TL;DR - A fork of AWS Athena (and more) for on-prem deployments.
This project is one-click deployable data stack that is designed for analyzing data in AWS S3 using standard SQL. It also includes a self-hosted instance of Redash for quick data visualizations. The data stack has been optimized for OLAP query peformance and performs best when data is stored in parquet format.
The configuration provided in this project will enable:
- Low latency data retrieval from the S3 datastore (via Presto + Hive Connector)
- Creation of visual analytics directly from SQL queries (via Redash)
- Query authorization with row-filtering feature (via Ranger) **
NOTE: All components of the project are containerized via Docker and are cloud-agnostic with the exception of Hive which is designed to use S3 as its primary data store.
Frontend | Backend |
---|---|
Redash | Presto |
Jupyter ** | Apache Hive |
Apache Ranger |
- ranger-postgres directory contains a Dockerfile to set up a Postgres database for Apache Ranger (for auditing purposes only).
- ranger-admin directory contains a Dockerfile to set up the Apache Ranger admin server.
- hive-metastore-postgres directory contains a Dockerfile to set up a Postgres database for the Apache Hive metastore.
- hive-metastore-service directory contains a Dockerfile to set up a service for exposing a thrift API on the hive metastore.
- presto directory contains a Dockerfile to initialize and connect Presto query engine to the hive metastore.
- redash directory contains a Dockerfile to initialize the Redash server and UI (used for visual analytics)
- jupyter **
Before running the project, populate all the following keys in the .env
file with the appropriate credentials.
NOTE: Interaction with presto happens through the presto-cli
which requires trusted certificates. Self-signed ceritficates are generated in the compose_data_services.sh
file and the default configurations for those can be changed.

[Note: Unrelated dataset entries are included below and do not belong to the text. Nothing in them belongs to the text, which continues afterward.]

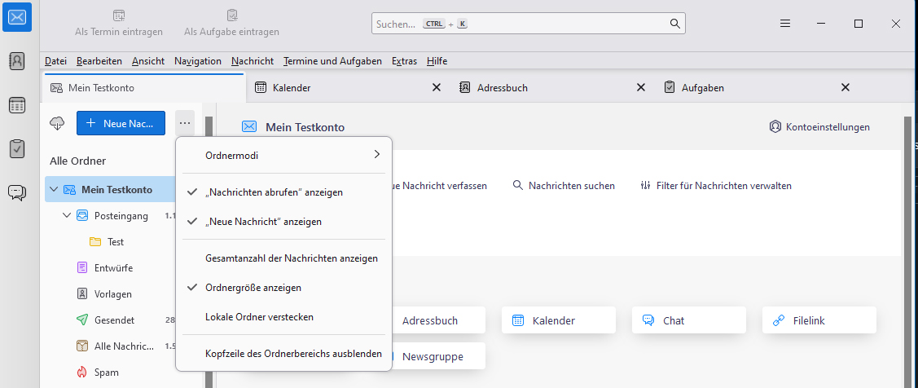This screenshot has width=918, height=388.
Task: Open the Tasks icon in left sidebar
Action: (17, 149)
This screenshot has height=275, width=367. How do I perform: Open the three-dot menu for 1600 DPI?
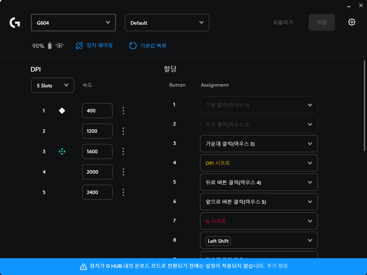point(123,151)
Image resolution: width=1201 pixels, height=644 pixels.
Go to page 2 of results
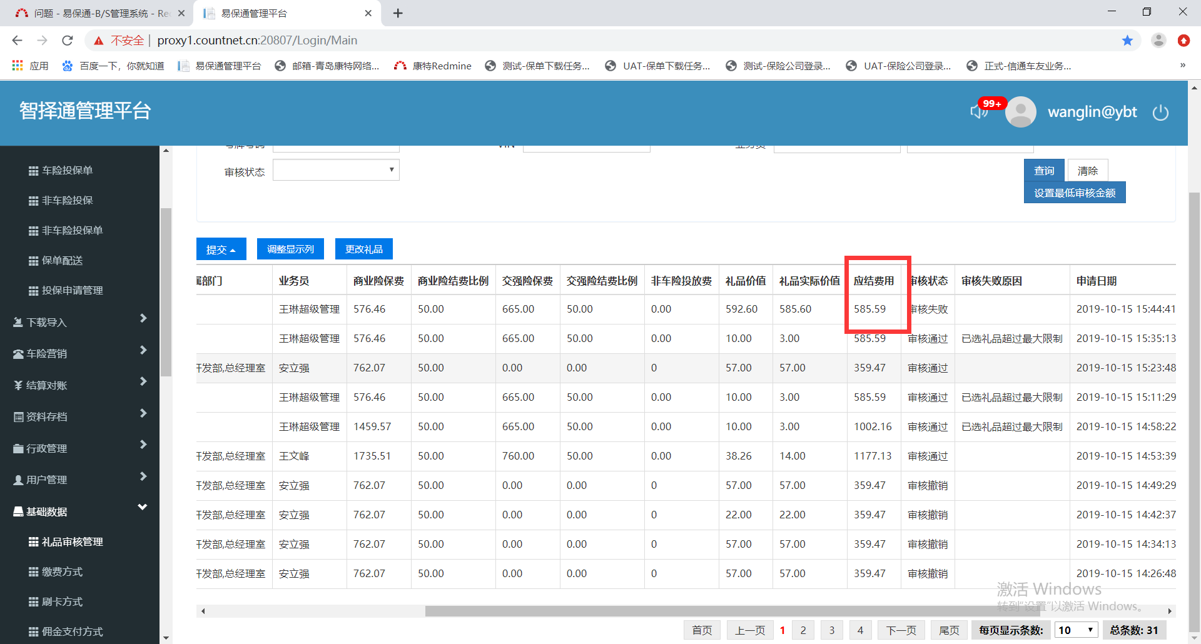pos(803,630)

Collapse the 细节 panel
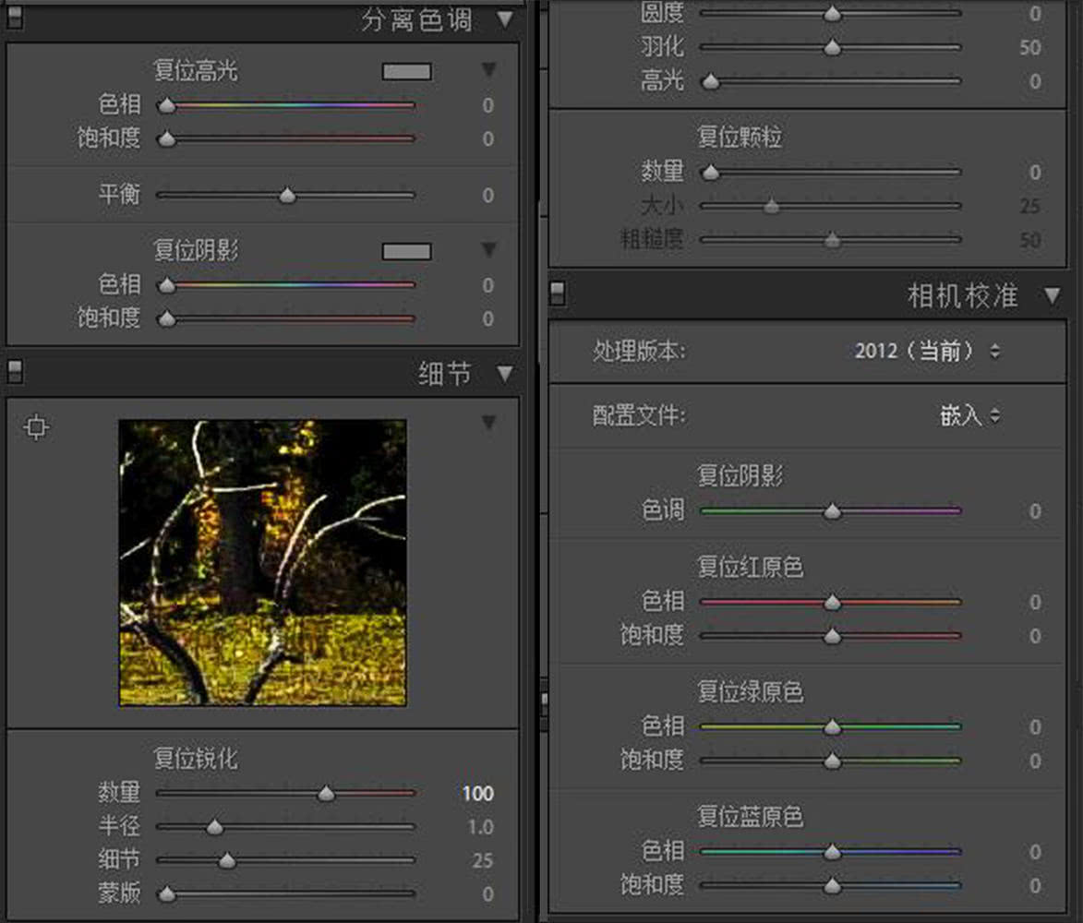pyautogui.click(x=504, y=373)
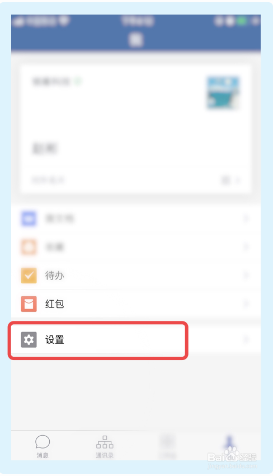Image resolution: width=273 pixels, height=476 pixels.
Task: Tap the organization chart contacts icon
Action: tap(105, 442)
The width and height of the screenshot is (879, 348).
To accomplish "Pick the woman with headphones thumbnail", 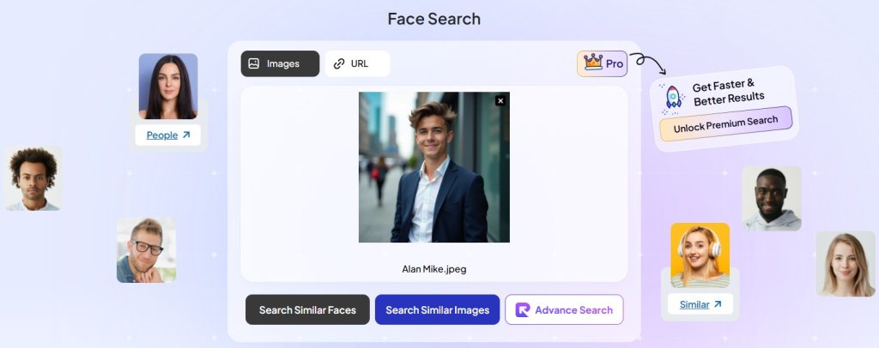I will pyautogui.click(x=700, y=255).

The simplest way to run the project is to run the compose_data_services.sh file:
sudo ./compose_data_services.sh
NOTE: The script is NOT idempotent since docker volumes and some dynamic build-time artifacts are generated for redash. To obtain a clean run (after the script has already been run before), the following items must be removed first:
- redash/certs
- redash/postgres-data
- redash/env
- presto/keystore
NOTE: Currently, the script only sets up presto with hive. Ranger integration has not been added yet.
To build ranger separately for testing purposes, run docker-compose -f docker-compose-ranger-hive.yml up
.
The ranger-admin docker image takes a long time due to having to build
the source code using Apache Maven - and hence it needs to download a large
amount of dependencies.
To view Presto UI, visit:
https://localhost:4443
To view Ranger UI, visit:
https://localhost:6182
(default credentials : admin/admin) <- can be changed from ui
To view Redash, visit:
http://localhost:5000
Connect to the Presto coordinator (master) node by launching Presto CLI with the following parameters:
bin/presto \
--truststore-path $KEYSTORE_DIR/truststore.jks \
--truststore-password <enter_your_password> \
--keystore-path $KEYSTORE_DIR/keystore.jks \
--keystore-password <enter_your_password> \
--server https://presto-coordinator.docker-hive-net:4443 \
--catalog hive \
--schema default
Ranger configuration is provided as a POC. It should not be deployed in production as it uses default security credentials, auditing is not enabled, etc.
- implement Ranger auditing via Apache Solr
- configure secure communication via TLS between Ranger and PostgreSQL
- configure secure communication via TLS between Presto and Hive
- configure secure communication to redash UI
- Add env configuration for Presto in
.env
** Feature is currently under development